デジタルトランスフォーメーションの旅にOT とIoT セキュリティはどのようにフィットするか?

これらの課題を克服するために、組織はOT 、IoT セキュリティと可視化ソリューション、特にOT 環境向けに特別に 構築されたサイバーソリューションを選択すべきである。そのソリューションは次のようなものでなければならない:

  • 産業プロセスにリスクを与えることなく、包括的なOT ネットワークの可視化と資産インベントリを提供します。資産インベントリ機能により、デバイスのタイプや製造元などの特性を特定できる一方、ネットワークの可視化により、マイクロセグメンテーションの要件を迅速に判断し、トポロジーをより包括的に表示することができます。
  • 優れたリアルタイムのOT およびIoT 脅威監視を提供し、検知と対応までの平均時間を短縮します。人工知能(AI)と機械学習により、既知の脅威や異常なイベントを特定し、オペレーターに警告することができます。機械学習アルゴリズムにより、重要な資産と運用状態がベースライン化され、未知の活動も検出される。例えば、運転に影響を与える可能性のある未承認の運転行動(例えば、プログラマブル・ロジック・コントローラ(PLC)の起動や停止などの動作のオンライン編集など)を特定することができる。
  • ISO 9001認証を取得した成熟した技術で、迅速かつ簡単に導入できます。

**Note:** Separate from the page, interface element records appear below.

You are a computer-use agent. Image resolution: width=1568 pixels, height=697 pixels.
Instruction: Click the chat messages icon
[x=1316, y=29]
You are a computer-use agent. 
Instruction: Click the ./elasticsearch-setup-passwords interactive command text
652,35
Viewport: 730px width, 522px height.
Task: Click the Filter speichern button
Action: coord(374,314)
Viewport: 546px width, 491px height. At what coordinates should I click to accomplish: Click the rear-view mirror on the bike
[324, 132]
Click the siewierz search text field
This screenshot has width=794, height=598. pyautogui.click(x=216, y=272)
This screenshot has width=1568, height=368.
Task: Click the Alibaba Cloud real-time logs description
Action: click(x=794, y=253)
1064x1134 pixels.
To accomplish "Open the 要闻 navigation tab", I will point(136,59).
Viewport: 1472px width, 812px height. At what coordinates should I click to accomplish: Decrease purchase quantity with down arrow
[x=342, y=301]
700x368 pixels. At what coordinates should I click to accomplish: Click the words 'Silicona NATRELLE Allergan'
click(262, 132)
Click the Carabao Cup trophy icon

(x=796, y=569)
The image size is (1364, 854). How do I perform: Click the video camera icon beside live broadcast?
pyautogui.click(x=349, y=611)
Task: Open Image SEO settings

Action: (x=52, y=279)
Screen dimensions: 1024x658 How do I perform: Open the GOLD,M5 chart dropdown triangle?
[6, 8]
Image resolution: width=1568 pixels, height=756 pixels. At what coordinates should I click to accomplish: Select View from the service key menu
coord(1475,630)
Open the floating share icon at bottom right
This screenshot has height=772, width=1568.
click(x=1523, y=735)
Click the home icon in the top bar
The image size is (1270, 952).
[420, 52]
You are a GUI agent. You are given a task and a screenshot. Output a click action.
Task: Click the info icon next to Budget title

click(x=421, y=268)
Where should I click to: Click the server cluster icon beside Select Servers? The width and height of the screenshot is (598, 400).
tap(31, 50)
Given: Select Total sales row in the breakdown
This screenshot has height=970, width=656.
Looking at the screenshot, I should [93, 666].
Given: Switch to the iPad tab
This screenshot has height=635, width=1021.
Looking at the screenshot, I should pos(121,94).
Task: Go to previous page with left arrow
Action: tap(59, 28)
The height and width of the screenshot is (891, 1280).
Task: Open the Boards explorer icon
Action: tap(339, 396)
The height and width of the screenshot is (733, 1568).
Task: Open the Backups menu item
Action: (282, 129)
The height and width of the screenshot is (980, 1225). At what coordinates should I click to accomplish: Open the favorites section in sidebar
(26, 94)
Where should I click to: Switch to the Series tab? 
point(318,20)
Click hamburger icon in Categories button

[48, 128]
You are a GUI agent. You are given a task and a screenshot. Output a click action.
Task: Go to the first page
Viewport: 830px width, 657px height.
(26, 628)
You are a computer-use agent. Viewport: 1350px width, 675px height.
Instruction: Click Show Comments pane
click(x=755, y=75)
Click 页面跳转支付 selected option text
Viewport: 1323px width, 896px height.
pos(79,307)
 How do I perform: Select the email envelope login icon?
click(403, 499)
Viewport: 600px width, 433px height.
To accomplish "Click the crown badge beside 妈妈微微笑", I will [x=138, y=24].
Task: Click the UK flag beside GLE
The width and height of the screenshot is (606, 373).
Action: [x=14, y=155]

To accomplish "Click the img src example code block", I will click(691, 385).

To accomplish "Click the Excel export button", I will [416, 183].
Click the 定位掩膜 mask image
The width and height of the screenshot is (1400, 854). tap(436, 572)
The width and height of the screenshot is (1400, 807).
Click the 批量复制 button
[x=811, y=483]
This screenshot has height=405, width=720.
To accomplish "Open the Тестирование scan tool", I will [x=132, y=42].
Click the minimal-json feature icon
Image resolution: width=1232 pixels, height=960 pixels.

要約すると、フィンガープリントと資産のマッピングという最初のステップを踏むことで、セキュリティ担当者と運用担当者は環境に対するリアルタイムの可視性を獲得し、脅威の検出を強化し、多くの場合、監査とコンプライアンスの要件を満たすことができる。組織がデジタル化するにつれて、サイバーセキュリティ・テクノロジーを利用してセキュリティ体制を強化し、サイバーセキュリティの成熟度を高め、信頼性とコスト効率のために環境を最適化することができる。

デジタルトランスフォーメーションを進めながらサイバーレジリエンシーを構築するこのブログシリーズのパート2と3をお楽しみに。なお、OT/ICS のサイバーセキュリティの状況については、以下の最新の SANS 2021 Survey をご覧ください。